- [Source text]
==============================
Every week EUNTES.NET offers to lay, religious people and priests an itinerary of reflections on the Sunday Liturgy in a missionary prespective. These are elements for a missionary meditation, individual or in community, on the Word of God , which constantly and surprisingly continues to enlighten, strengthen and sustain the missionary journey of the Church, for the life of the World

Easter and Mission: from Christ’s passion to man’s resurrection
 
Easter Sunday
Year C – 04.04.2010



Acts  10:34.37-43
Psalm  117
Colossians  3:1-4
John  20:1–9
 
Reflections

We begin with a Easter passage from the Gospel of John. The arrival of some Greek pilgrims at Jerusalem, in the proximity of Christ’s last Easter, has the effect of a bright explosion on the mystery which is approaching. Those pilgrims have a question in their heart and on their lips: “We should like to see Jesus” (Jn 12:21). They were people of Greek language and culture, converted to or sympathisers with Judaism. Their desire has a rich missionary meaning. The question goes well beyond the curiosity to know the star of the day. They belong to another people, they come from afar, the journey has been tiring and their hearts are urged by spiritual motivations. They wish to see Jesus: not for a fleeting greeting, but for getting acquainted with his identity, to grasp his message of life. In John’s message there are further vocational and missionary details: to arrive at Jesus we often need people to guide and accompany us. Those pilgrims look for a liaison from their culture, Philip and Andrew, the only ones among the apostles with a Greek name.
==============================
- [Information shown]
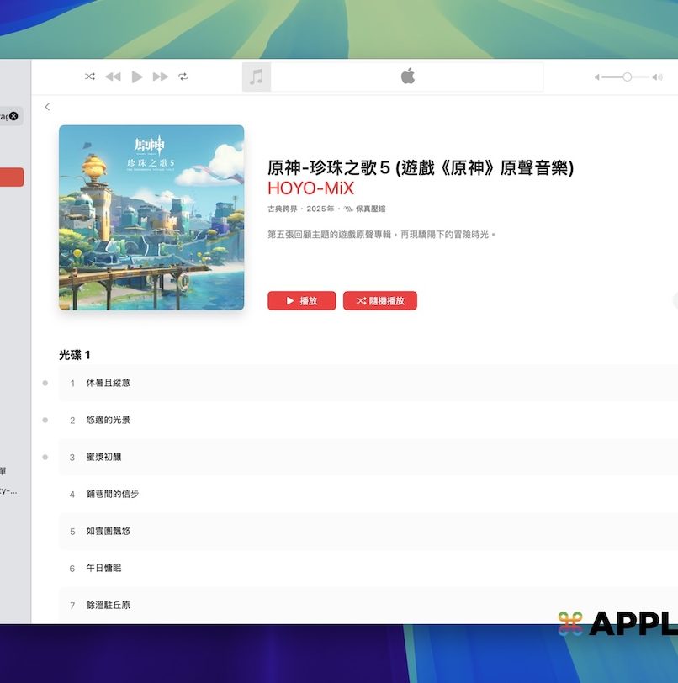Skip back to the previous track
The height and width of the screenshot is (683, 678).
pyautogui.click(x=113, y=77)
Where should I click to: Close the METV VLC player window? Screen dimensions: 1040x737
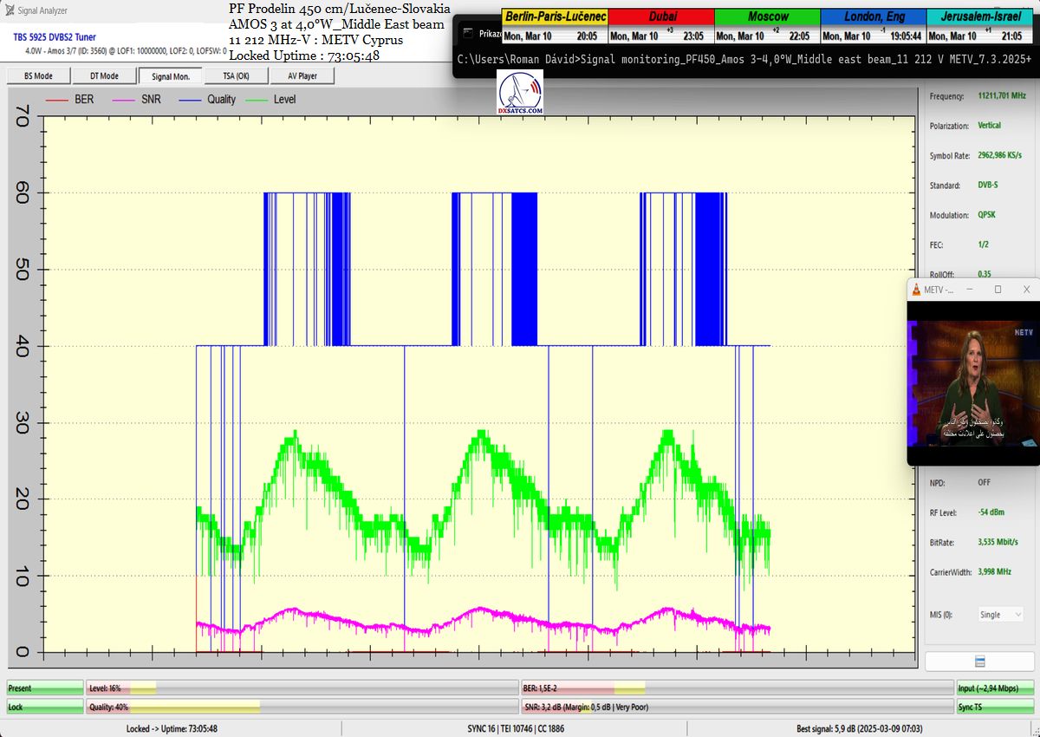coord(1026,289)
==============================
- [Task prompt]
In the Easter Sunday reflection, list each scripture reading named between the date line and the heading "Reflections," with its reference.

- [Answer to this problem]
Acts 10:34.37-43
Psalm 117
Colossians 3:1-4
John 20:1–9